#### [Given passage]

/---

The marginal costs of production are determined within the LP and represent
variable costs of production, including additional costs for meeting reformulated
fuels provisions of the CAAA90. Environmental costs associated with controlling
pollution at refineries are implicitly assumed in the annual update of
the refinery investment costs for the processing units.
The costs of distributing and marketing petroleum products are represented
by adding product-specific distribution costs to the marginal refinery
production costs (product wholesale prices). The distribution costs are
derived from a set of base distribution markups (Table 11.5).
State and Federal taxes are also added to transportation fuels to determine
final end-use prices (Tables 11.6 and 11.7). Recent tax trend analysis
indicates that State taxes increase at the rate of inflation, therefore,
State taxes are held constant in real terms throughout the projection.
This assumption is extended to local taxes which are assumed to average
2 cents per gallon.10 Federal taxes are assumed to remain at current levels
in accordance with the overall AEO2009 assumption of current laws and regulations.
Federal taxes are deflated to constant 2007$ as follows:
Federal Tax product, year = Current Federal Tax product / GDP Deflator
year
Crude Oil Quality
In the PMM, the quality of crude oil is characterized by average gravity
and sulfur levels. Both domestic and imported crude oil are divided into
five categories as defined by the ranges of gravity and sulfur shown in
Table
11.8.
A composite crude oil with the appropriate yields and qualities is developed
for each category by averaging the characteristics of specific crude oil
streams in the category. While the domestic and foreign categories are
the same, the composite crudes for each category may differ because different
crude streams make up the composites. For domestic crude oil, estimates
of total regional production are made first, then shared out to each of
the five categories based on historical data. For imported crude oil,
a separate supply curve is provided for each of the five categories. Each
import supply curve is linked to a world oil supply market balance for
that crude type, such that the quantity of crude oil imported depends on
the economic competition with use by the rest of the world.
Capacity Expansion
PMM allows for capacity expansion of all processing unit types
including distillation, vacuum distillation, hydrotreating, coking,
fluid catalytic cracking, hydrocracking, and alkylation manufacturing.
Capacity expansion occurs by processing unit, starting from base year capacities
established by PADD using historical data.
Expansion occurs in NEMS when the value received from the additional product
sales exceeds the investment and operating costs of the new unit. The
investment costs assume a financing ratio of 60 percent equity and 40
percent debt, with a hurdle rate and an after-tax return on investment
of about 9 percent. Capacity expansion plans are determined every 3 years.
For example, the PMM looks ahead in 2008 and determines the optimal capacities
given the estimated demands and prices expected in the 2011 projection
year. The PMM then allows any of that capacity to be built in each of
the projection years 2009, 2010, and 2011. At the end of 2011 the cycle
begins anew, looking ahead to 2014. ACU capacity under construction that
is expected to begin operating during by 2010 is added to existing capacities
in their respective start year. Capacity expansion is also modeled
for corn and cellulosic ethanol, coal-to-liquids, gas-to-liquids,
and biomass-to-liquids production.

\---

#### [Data shown]
/---

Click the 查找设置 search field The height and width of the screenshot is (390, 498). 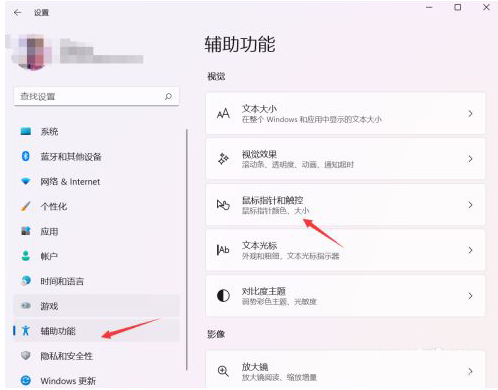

\---

#### [Exercise instructions]
Reproduce the petroleum market passage word for word, from "State and Federal" up to and including "throughout the projection.".

#### [Finished answer]
State and Federal taxes are also added to transportation fuels to determine
final end-use prices (Tables 11.6 and 11.7). Recent tax trend analysis
indicates that State taxes increase at the rate of inflation, therefore,
State taxes are held constant in real terms throughout the projection.